How long can you stay awake? In 1988, Robert McDonald from California managed to trick his sleep for 18 days, 21 hours and 40 minutes. But what exactly was he tricking? Two thousand years ago, it was believed that drowsiness was due to stomach vapours - themselves the result of digestion - which rose to the brain, condensed there and blocked the pores. The head was thus cut off from the rest of the body and sleep ensued. This mechanical concept of sleep survived for almost two millennia. It was only in the second half of the 19th century that a more subtle approach was made, separately, by Kuniomi Ishimori in Japan and Henri Piéron in France. What if sleep were the result of "fatigue substances" that are accumulated during the period of wakefulness and dissipated while sleeping? The hypothesis had its ups and downs. However, in the 1960s, Marcel Monnier and his associates in Switzerland discovered the existence of a very small peptide that seemed to have sleep-inducing effects: the Delta Sleep-Inducing Peptide or DSIP.
DSIP was first extracted from the blood of a torpid rabbit. When administered intravenously to a number of animals, it launched them into a deep sleep within an hour. What is more, DSIP improved the animals' delta sleep - hence its name. Delta sleep is a phase we all go through and named so because the electroencephalograph (EEG) shows delta waves. However, over the years, it became apparent that the action of DSIP was not so straightforward. Since it is such a small peptide - only nine amino acids long - it was not such a difficult task to produce synthetic DSIP. And once it became commercially available, extended biochemical and physiological studies were carried out on humans.
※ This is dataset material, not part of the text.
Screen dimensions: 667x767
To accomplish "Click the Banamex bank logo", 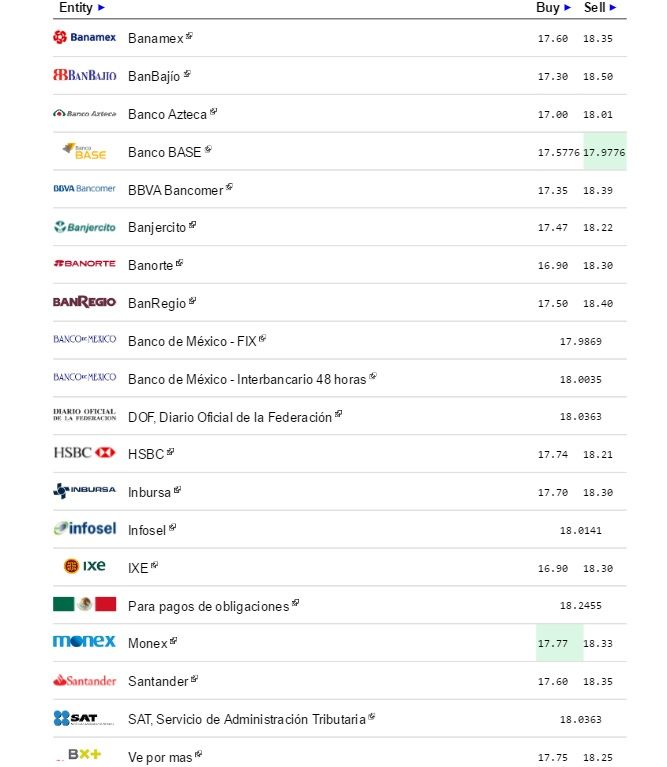I will click(x=84, y=38).
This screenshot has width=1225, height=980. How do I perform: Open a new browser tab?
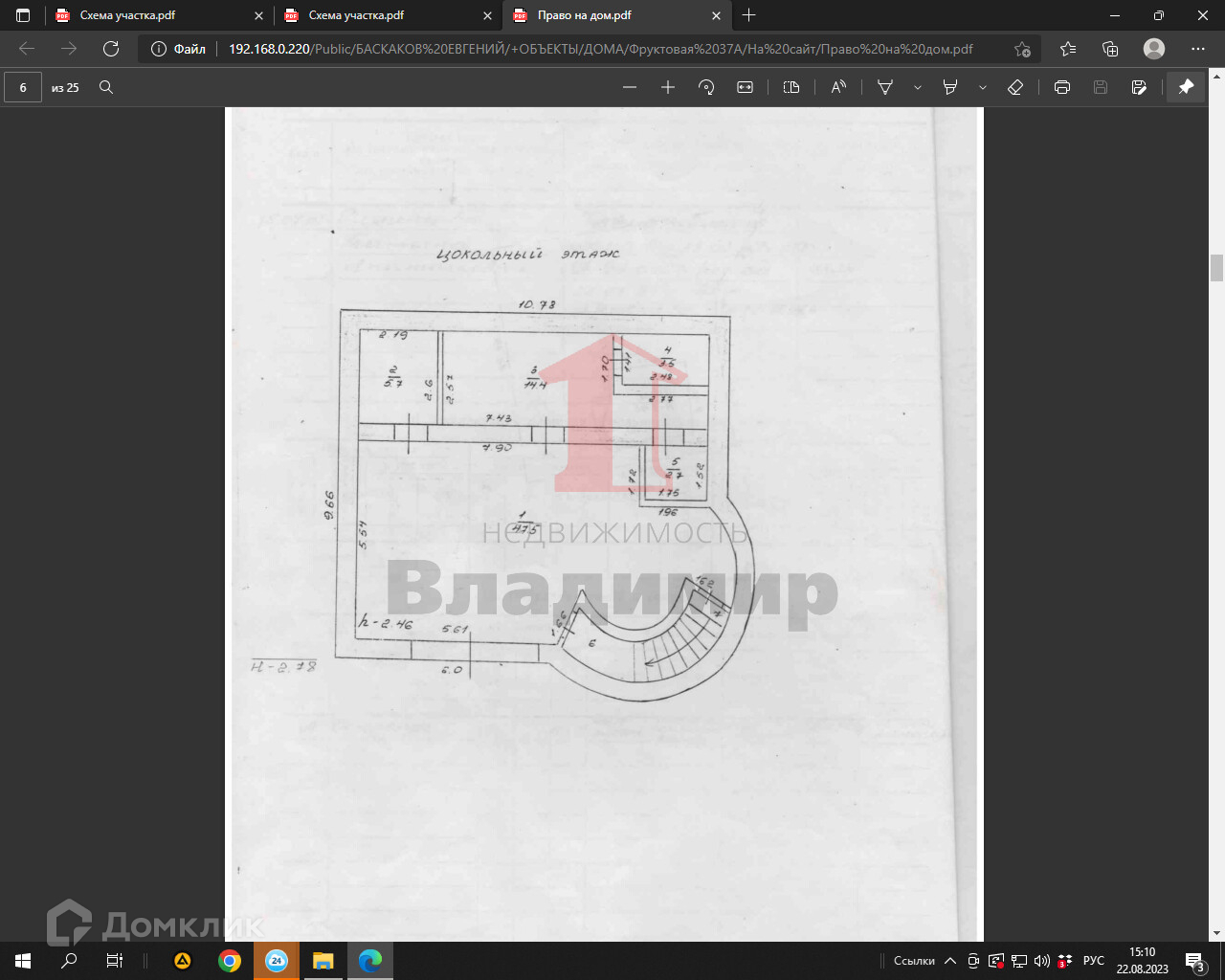pyautogui.click(x=749, y=15)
The results seemed promising.
'Girl in a green chair', Sharon Hudson
Courtesy of the artist
In humans, experiments showed that DSIP enhances REM sleep. REM sleep is characterised by a rapid eye movement (REM), and, in humans, a number of essential functions are attributed to REM sleep and its organisation, i.e. the synchronisation of chronobiological functions, information processing, memory storage, and a variety of functions that are thought to have a role in our psychic equilibrium by means of dreaming. And if DSIP can help in any one of these respects, it is more than welcome!
DSIP was given to a number of insomniac neurotic patients. The molecule not only offered them better sleep but also a release from inner tension during the day and a greater tolerance to psychic stress. As a result, the patients had a greater ability to cope with problems and emotions. One advantage of DSIP is that it induces sleep "naturally"; it does not extend sleep beyond the normal duration nor does it impair the normal sleep architecture. Unlike synthetic hypnotic substances that tend to alter quite dramatically what should be a normal sleeping pattern.
Insomniacs were not the only patients who benefited from DSIP. DSIP was also reported to have helped patients suffering from drug withdrawal. Some of these patients had serious sleeping disorders, which were restored after a few days thanks to DSIP. In fact, in time, it was found that DSIP helped any kind of sleep disorder, be it insomnia or narcolepsy, and even patients suffering from chronic, pronounced pain episodes. It was further suggested that increased levels of DSIP in the plasma could be related to chronic insomnia, Alzheimer's disease and perhaps even alcoholism...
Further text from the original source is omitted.